Subsequently, six additional districts were created in 2012 by the division of the original six districts, and a further three districts were created in 2014, so that the regency was divided into fifteen districts (kecamatan), then a sixteenth district (Ukar Sengan) was formed in 2025. Eleven of these are on the island of Seram (including small offshore islands) and five on the more substantive islands to its southeast. These are tabulated below with their present areas and their populations at the 2010 and 2020 Censuses, together with the official estimates as at mid 2025. The table also includes the locations of the district administrative centres, the number of administrative villages (all classed as rural desa) in each district, and its post code.

| Kode Wilayah | Name of District (kecamatan) | Area in km^{2} | Pop'n Census 2010 | Pop'n Census 2020 | Pop'n Estimate mid 2025 | Admin centre | No. of Villages | Post Code |
|---|---|---|---|---|---|---|---|---|
| 81.05.01 | Bula | 658.80 | 24,037 | 26,023 | 27,686 | Bula | 10 | 97521 |
| 81.05.12 | Bula Barat (West Bula) | 802.69 | ^{(a)} | 8,281 | 8,721 | Waiketam Baru | 13 | 97522 |
| 81.05.15 | Teluk Waru (Waru Bay) | 673.23 | ^{(a)} | 5,279 | 5,941 | Waru | 11 | 97524 |
| 81.05.03 | Werinama | 1,232.70 | 9,752 | 6,165 | 5,868 | Werinama | 10 | 97525 |
| 81.05.07 | Siwalalat | 641.34 | ^{(b)} | 6,585 | 6,912 | Atiahu | 12 | 97523 |
| 81.05.06 | Tutuk Tolu | 314.40 | 4,722 | 7,166 | 7,180 | Air Kasar | 11 | 97594 |
| 81.05.02 | Seram Timur ^{(c)} (East Seram) | 16.61 | 24,018 | 12,181 | 7,533 | Geser | 6 | 97592 |
| 81.05.08 | Kilmury | 807.91 | ^{(c)} | 6,518 | 6,812 | Kilmury | 14 | 97591 |
| 81.05.13 | Kian Darat | 135.22 | ^{(c)} | 6,297 | 6,567 | Watu-Watu | 10 | 97590 |
| 81.05.14 | Siritaun Wida Timur (Lian Vitu) | 206.78 | ^{(c)} | 6,689 | 7,223 | Keta Rumadan | 10 | 97598 |
| 81.05.16 | Ukar Sengan | 42.33 | ^{(f)} | ^{(f)} | 4,874 | Urung | 10 | 97592 |
| Sub-totals | on Seram Island | 5,532.00 | 62,529 | 91,184 | 95,321 |  | 117 |  |
| 81.05.04 | Pulau Gorom (Gorom Island) | 94.01 | 25,249 | 22,156 | 21,973 | Kataloka | 24 | 97593 |
| 81.05.11 | Gorom Timur (East Gorom) | 22.43 | ^{(d)} | 9,420 | 9,663 | Miran | 23 | 97596 |
| 81.05.09 | Pulau Panjang (Panjang Island) | 19.999 | 1,913 | 2,691 | 2,706 | Pulau Panjang | 6 | 97599 |
| 81.05.05 | Kesui Watubela ^{(e)} | 35.04 | 9,251 | 9,321 | 9,271 | Tamher Timur | 18 | 97595 |
| 81.05.10 | Teor (Teor Island) | 22.04 | 2,556 | 3,200 | 3,300 | Wermaf Kampung Tengah | 10 | 97597 |
| Sub-totals | Gorom and Watubela archipelagoes | 193.51 | 38,969 | 46,788 | 46,913 |  | 81 |  |

Notes:
(a) The 2010 Census populations of Bula Barat and Teluk Waru Districts are included with the figures for Bula District, from which they were cut out.

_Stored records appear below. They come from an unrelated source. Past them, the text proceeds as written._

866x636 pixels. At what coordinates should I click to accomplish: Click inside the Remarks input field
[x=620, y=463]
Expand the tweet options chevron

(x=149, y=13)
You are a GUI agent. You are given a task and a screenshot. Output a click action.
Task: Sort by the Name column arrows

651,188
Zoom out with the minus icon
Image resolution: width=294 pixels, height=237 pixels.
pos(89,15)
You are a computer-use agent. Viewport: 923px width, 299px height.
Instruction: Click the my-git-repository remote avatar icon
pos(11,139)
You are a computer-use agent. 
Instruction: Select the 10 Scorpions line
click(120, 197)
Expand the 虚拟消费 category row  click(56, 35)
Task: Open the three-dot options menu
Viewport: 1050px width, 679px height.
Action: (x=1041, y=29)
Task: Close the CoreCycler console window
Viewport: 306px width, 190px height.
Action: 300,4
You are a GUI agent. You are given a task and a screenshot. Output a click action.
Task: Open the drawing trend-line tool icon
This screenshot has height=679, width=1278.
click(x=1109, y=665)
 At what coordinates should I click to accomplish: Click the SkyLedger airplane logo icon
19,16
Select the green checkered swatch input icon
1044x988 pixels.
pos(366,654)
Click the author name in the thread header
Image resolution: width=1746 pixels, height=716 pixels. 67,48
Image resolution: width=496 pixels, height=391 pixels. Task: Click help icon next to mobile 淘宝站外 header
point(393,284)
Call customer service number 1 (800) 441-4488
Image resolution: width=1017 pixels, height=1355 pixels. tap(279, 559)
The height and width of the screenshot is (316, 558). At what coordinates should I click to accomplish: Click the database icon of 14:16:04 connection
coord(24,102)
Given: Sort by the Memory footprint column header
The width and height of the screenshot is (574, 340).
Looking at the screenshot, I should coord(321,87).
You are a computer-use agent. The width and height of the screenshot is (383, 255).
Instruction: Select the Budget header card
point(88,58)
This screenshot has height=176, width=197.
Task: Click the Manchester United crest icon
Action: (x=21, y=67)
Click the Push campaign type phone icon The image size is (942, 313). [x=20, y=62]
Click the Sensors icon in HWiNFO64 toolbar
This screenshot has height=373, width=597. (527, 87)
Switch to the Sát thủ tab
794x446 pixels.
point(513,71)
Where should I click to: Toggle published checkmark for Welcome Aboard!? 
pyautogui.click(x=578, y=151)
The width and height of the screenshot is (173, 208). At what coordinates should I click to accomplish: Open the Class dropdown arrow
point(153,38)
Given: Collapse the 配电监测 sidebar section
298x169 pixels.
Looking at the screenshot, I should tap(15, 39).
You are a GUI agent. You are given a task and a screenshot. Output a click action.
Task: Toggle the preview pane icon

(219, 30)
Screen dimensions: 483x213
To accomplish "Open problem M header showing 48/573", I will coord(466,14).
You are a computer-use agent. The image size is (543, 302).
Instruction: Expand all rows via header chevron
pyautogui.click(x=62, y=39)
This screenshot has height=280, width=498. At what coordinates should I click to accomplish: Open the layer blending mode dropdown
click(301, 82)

(b) The 2010 Census population of Siwalalat District is included with the figure for Werinama District, from which it was cut out.

(c) The 2010 Census populations of Kilmury, Kian Darat, Lian Vitu (or Siritaun Wida Timur), and Ukar Sengan Districts are included with the figures for Seram Timur District, from which they were cut out.

(d) The 2010 Census population of Gorom Timur District is included with the figure for Pulau Gorom district, from which it and Pulau Panjang District were cut out.

(e) The 2010 Census population of Kesui Watubela (or Wakate) District excludes the figure for Teor District, which was cut out of it.

(f) Ukar Sengan District, which was only formed in 2025 from part of East Seram District, and inaugurated on 20 May 2025, was not included in the 2010 and 2020 censuses. Thus the figures for 2010 and 2020 are still included in those for East Seram District.